OCHO BEER HAPPY PLACE
There be dragons! That said I’d cross uncharted waters to get my hands on this OCHO HAPPY PLACE
Origin –Invermay, Tasmania
ABV- 3.5%
Size- 330mL can
Style – Farmhouse Ale
If you've been in a closet for the past few years and haven't heard of or seen the hit Netflix series The Good Place, you've been missing out. The feel-good sitcom is set in a non-denominational afterlife you might call ‘Heaven’, the Good Place of the title, where Eleanor (Kristen Bell) finds herself in the show's opening episode and soon concludes she's been sent in error – a fair conclusion given she had been selling fake medicine to the elderly for a living! She wants to stay there along with the ‘beautiful people', so spends most of season one trying to keep her secret from Michael (Ted Danson), the angel-architect overseeing the Good Place neighbourhood. The thing is (spoiler alert) Eleanor discovers that Michael wasn't an angel-architect, but a demon-bureaucrat who'd been messing with them all along as part a reality TV-meets-Sartre experiment. Not only did she belong in the Bad Place, she had been there all along!

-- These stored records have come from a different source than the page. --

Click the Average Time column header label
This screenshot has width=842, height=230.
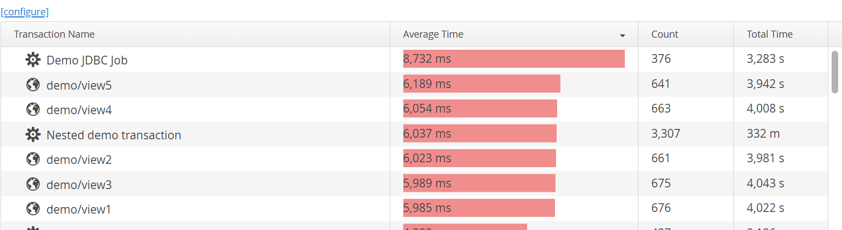click(433, 34)
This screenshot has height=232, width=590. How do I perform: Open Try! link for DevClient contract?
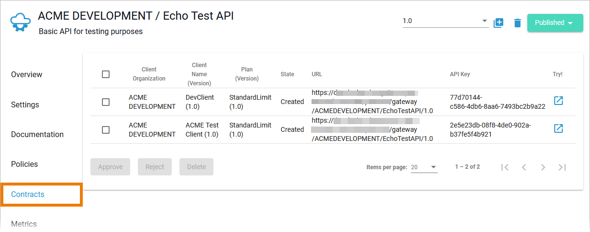(x=558, y=101)
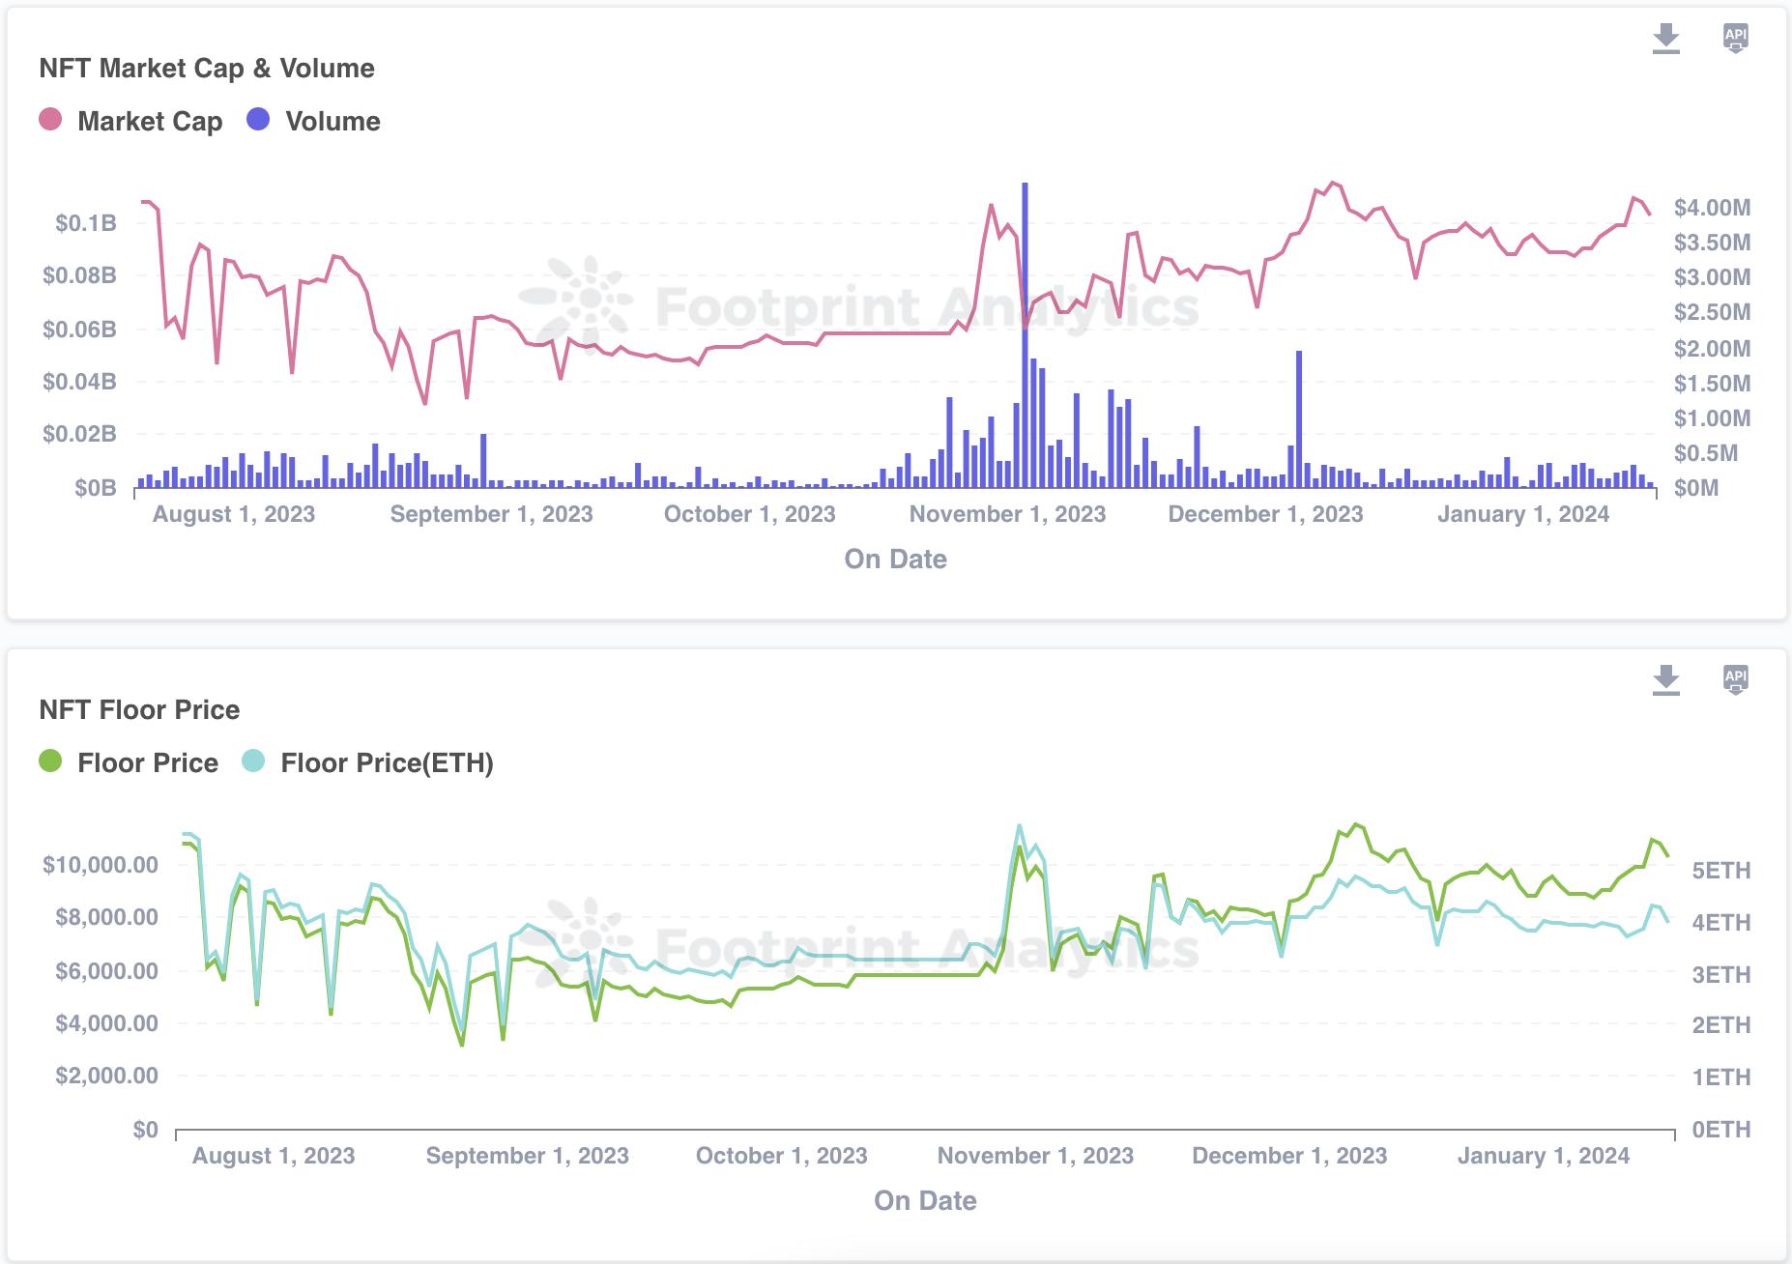1792x1264 pixels.
Task: Click the pink Market Cap legend dot
Action: tap(50, 120)
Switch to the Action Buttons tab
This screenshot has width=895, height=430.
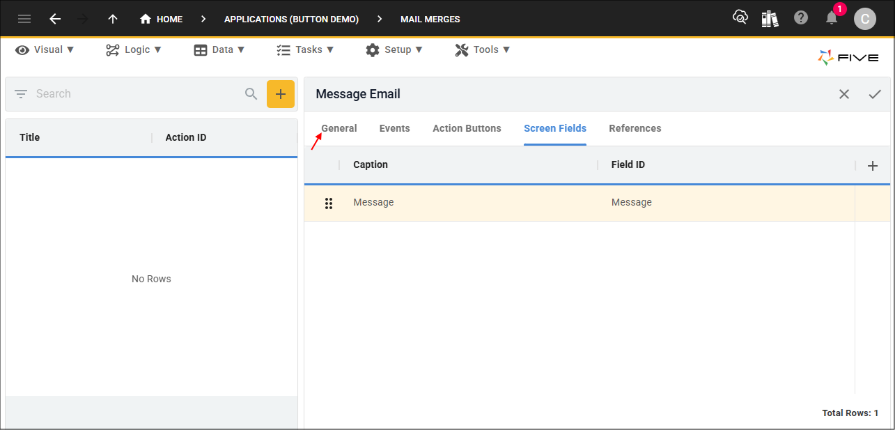[x=467, y=128]
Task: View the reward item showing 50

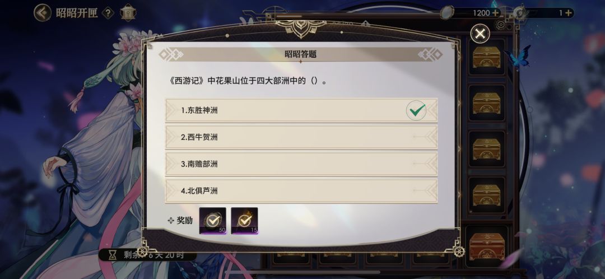Action: 213,221
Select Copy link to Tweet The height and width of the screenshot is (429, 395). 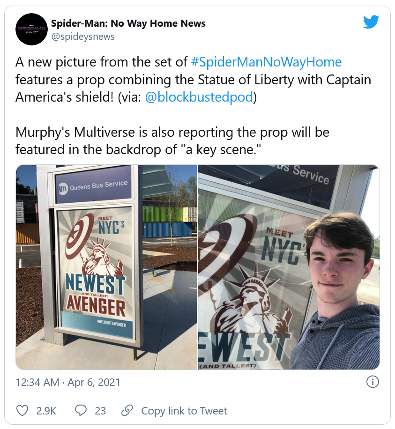click(x=184, y=411)
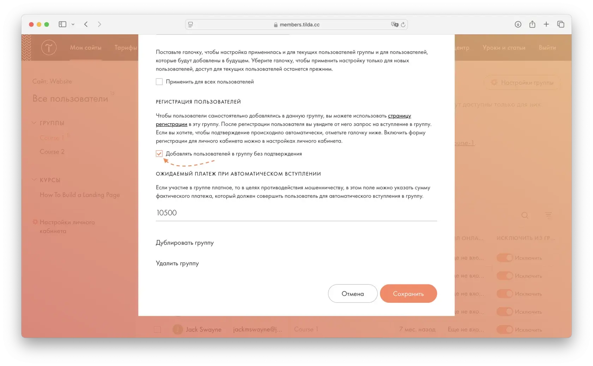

While Tasmania may have its past steeped in activity linked more closely to the Bad Place given the notorious convict history, what Stuart Grant, the founder and brewery behind Ocho has done here with this Happy Place farmhouse ale will leave you believing you've died and gone to heaven! Similar to the Good Place's twist in the tail, it's what Stu has done with the kveik farmhouse yeast strain (pronounced kwike, apparently) that bends the mind… and my palette. For a brewer from Launceston who only went pro in 2016, and only recently turned it into a full-time occupation (though I think you need to be paid to call it an occupation!) he already has a reputation within the craft industry for flipping things on their head.
For a strain that is typically pushed to ridiculously high temperatures, that in turn fires out pretty dense fruity characters, Stu has chosen to restrain the note from the unique yeast that he sourced from Norway and has delivered a quirky but balanced spicy note in what is a spritzy and refreshing mid-strength ale. Pouring as cloudy as all hell, there's a punchy fruit aroma that is dominated by pineapple and pear, along with a light body and a decent bitterness to finish.
I’ve only had a few while writing this review, but forking hell, this Happy Place leaves me to a good place!